# Ozzy Modeling his Life Jacket



## Konotashi (Jan 11, 2010)

So my old camera is fried. (Spilled soda on it and it's done).  

Finally went insane and broke down and bought a new one. Today was the test drive and I LOVE IT. 

Ozzy LOVES his new life jacket. He can swim forever and look for his ball when he loses it and doesn't have to worry about sinking. 

The ride there. 









Stopping to get a cup of water at Burger King.









Already meeting friends!









"You expect me to get the ball out of that icky water?"









"Just keep swimming, just keep swimming, swimming, swimming."


















Heeling.









Smiling.









Pickin' up girls again. Haha.









Time to go swimming again!









Sure is!









Meeting friends. 









Running on water!









An almost belly-flop. 









"Jeronimo!"


----------



## KZoppa (Aug 14, 2010)

those are great! Ozzy is such a cutie in everything he does. Darn model dog! lol.


----------



## Gilly1331 (Apr 16, 2011)

Hahah I LOVE the jumping pics! I wanna bring my guys to the docks and let them jump in from them now!! Ozzy is adorable!


----------



## JustMeLeslie (Sep 15, 2010)

He's so adorable and it looks like he had tons of fun.


----------



## Chicagocanine (Aug 7, 2008)

Great photos! He's so cute. 
I had a life vest from Ruffwear for my terrier mix and it made a huge difference. He had a wide front end kinda like a bulldog(not as extreme) but it made him front-heavy, so he used to tend to sink more in the front when swimming, and then he'd think he was sinking and would lift his front feet way out of the water to compensate and end up tiring himself out not to mention splashing like crazy while hardly getting anywhere... Once I started using the life vest he was able to swim normally. Worked great!


----------



## CLARKE-DUNCAN (Apr 8, 2011)

Awwww he is cute...:wub:


----------



## Daisy&Lucky's Mom (Apr 24, 2011)

Ozman you rock!!Swim on!


----------



## Stosh (Jun 26, 2010)

Love the Oz!


----------



## 1sttimeforgsd (Jul 29, 2010)

Ozzy looks cool in his vest, and seems he had lots of fun. Enjoyed the pics, thanks for sharing.


----------



## HeyJude (Feb 2, 2011)

Ozzy is great! I think he is the only Pom I've ever heard of or seen swimming! They are usually foo foo dogs like my poodles (who won't get their feet wet)!


----------



## Konotashi (Jan 11, 2010)

HeyJude said:


> Ozzy is great! I think he is the only Pom I've ever heard of or seen swimming! They are usually foo foo dogs like my poodles (who won't get their feet wet)!

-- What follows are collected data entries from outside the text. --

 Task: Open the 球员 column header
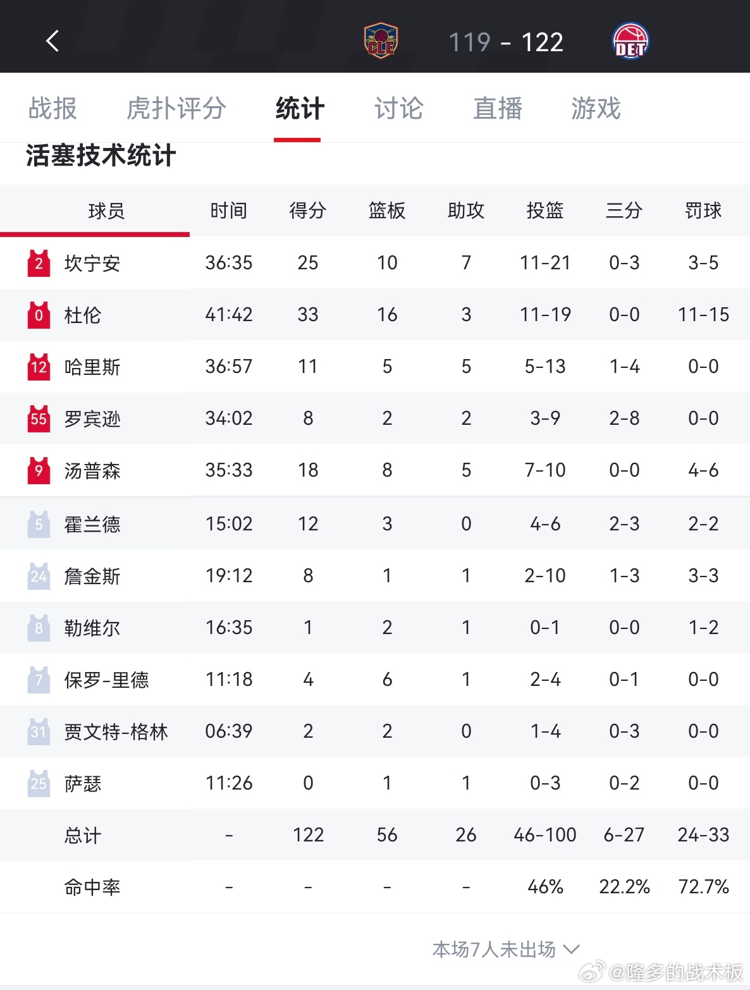(106, 211)
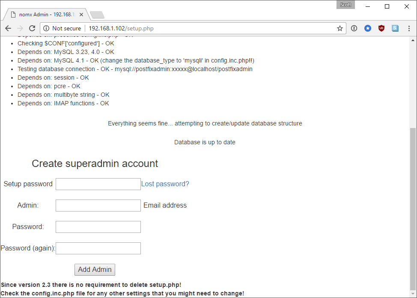Close the nomx Admin tab

[81, 14]
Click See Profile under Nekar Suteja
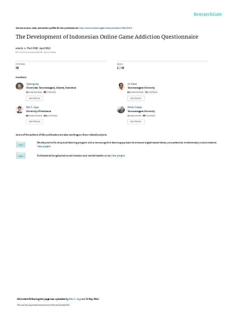This screenshot has height=312, width=234. click(136, 122)
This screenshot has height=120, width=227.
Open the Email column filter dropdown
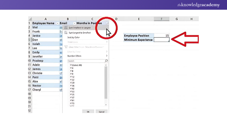(74, 23)
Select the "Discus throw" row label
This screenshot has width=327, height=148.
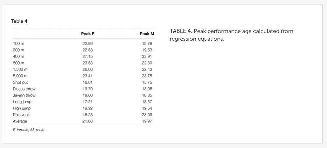coord(24,89)

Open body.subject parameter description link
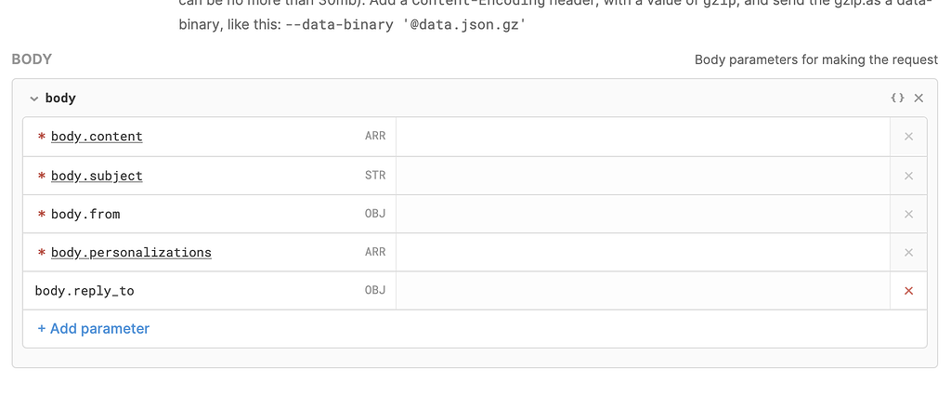coord(97,176)
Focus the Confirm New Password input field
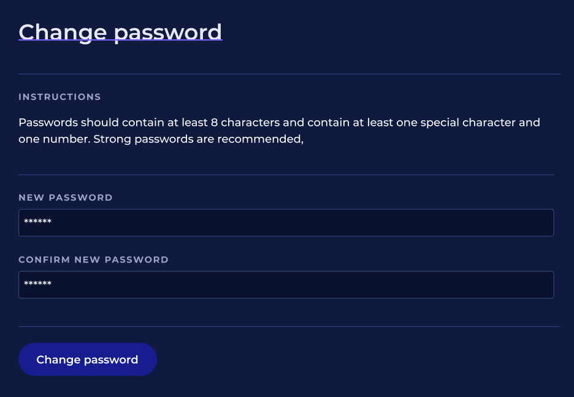 click(x=286, y=285)

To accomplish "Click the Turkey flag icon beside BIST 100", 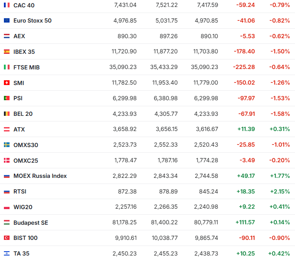I will click(7, 238).
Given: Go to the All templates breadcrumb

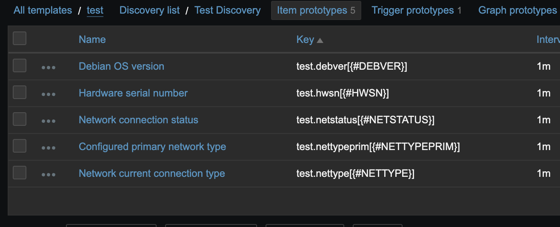Looking at the screenshot, I should click(x=43, y=10).
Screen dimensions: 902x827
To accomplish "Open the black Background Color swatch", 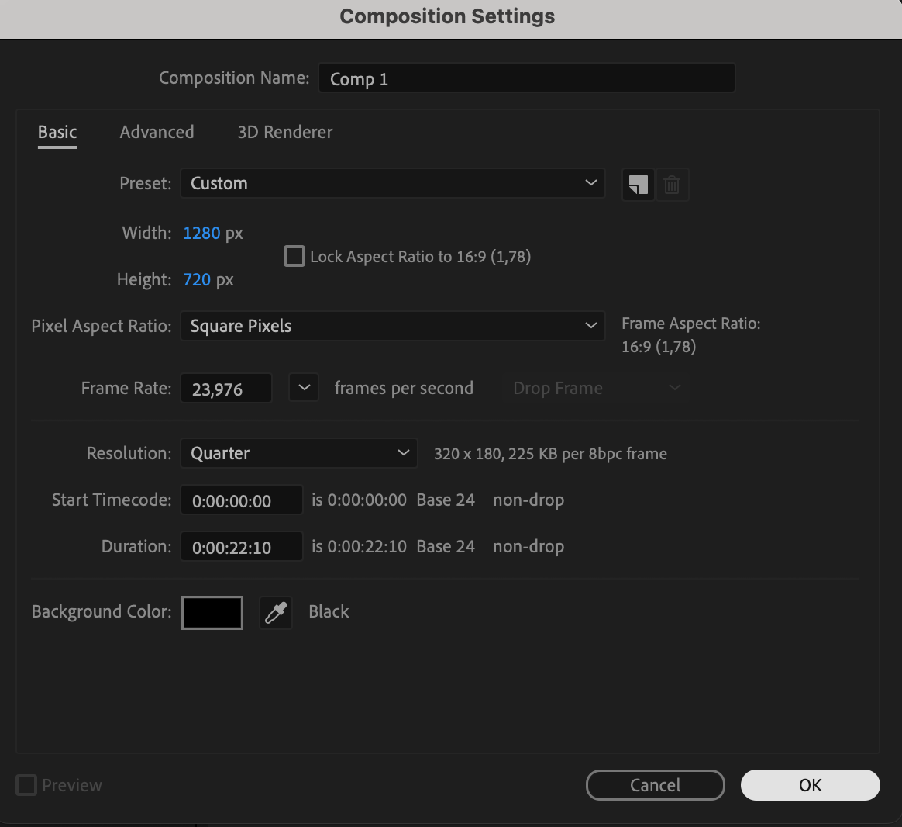I will (x=212, y=613).
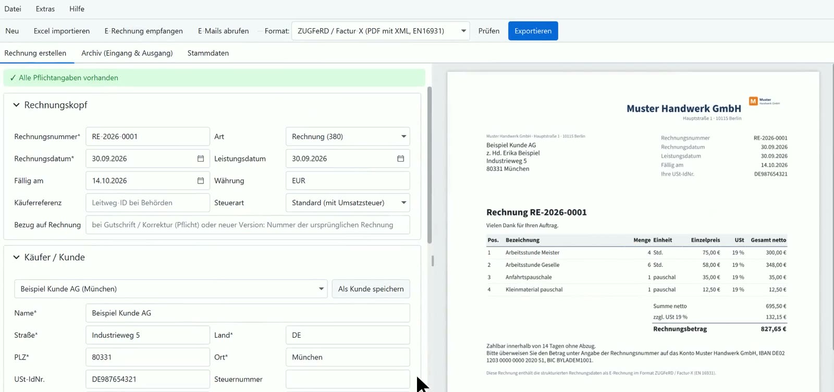The height and width of the screenshot is (392, 834).
Task: Open the customer selector Beispiel Kunde AG
Action: click(x=171, y=289)
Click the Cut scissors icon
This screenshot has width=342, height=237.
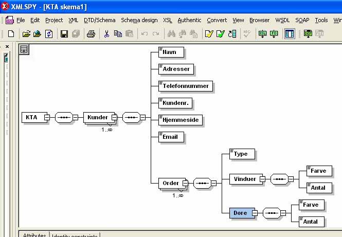coord(106,34)
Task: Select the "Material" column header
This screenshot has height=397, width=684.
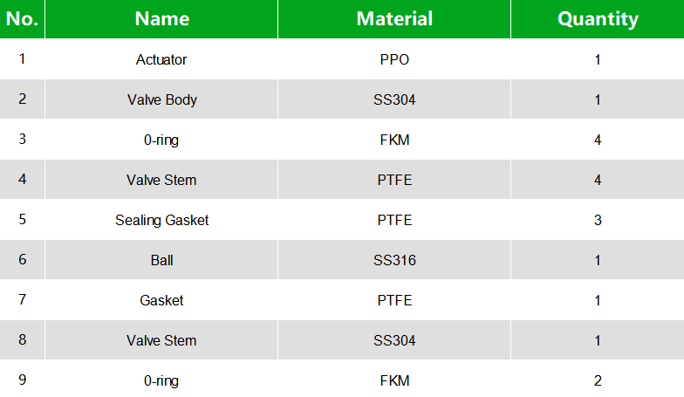Action: (x=394, y=19)
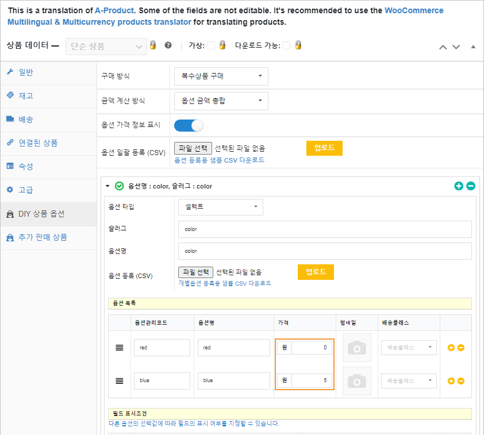Toggle 옵션 가격 정보 표시 switch
The image size is (484, 435).
click(189, 125)
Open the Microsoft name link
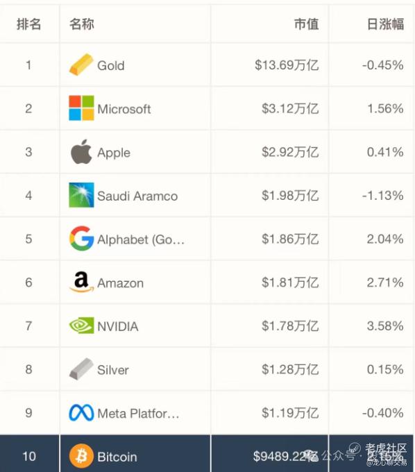Screen dimensions: 415x472 (124, 109)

Haha, he's far from foo-foo. Only time he seems like a pursedog is when it's grooming time. He just lays back and loooves getting brushed. His eyes shut and he relaxes. (Don't tell him I told you!) 

He's like a GSD in disguise. lol


----------



## Jessiewessie99 (Mar 6, 2009)

He is so cute!!


----------



## Moon.lei (May 16, 2011)

"Jeronimo!" is ace! Great photos, Ozzy looks like he really enjoys the swimming


----------



## AvaLaRue (Apr 4, 2010)

OMG LOVE these!!!


----------



## JakodaCD OA (May 14, 2000)

great shots!!! I love the ones of him dock diving)


----------



## GSDGunner (Feb 22, 2011)

Oh my gosh, he is TOO cute. How cute is he diving off? :wub:

And Ozzy wet just cracked me up. He is so cute!


----------



## mssandslinger (Sep 21, 2010)

Dang! i have never seen cosmo parks water look so good! last time i went there was black sludge sticking to the dogs it was gross!


----------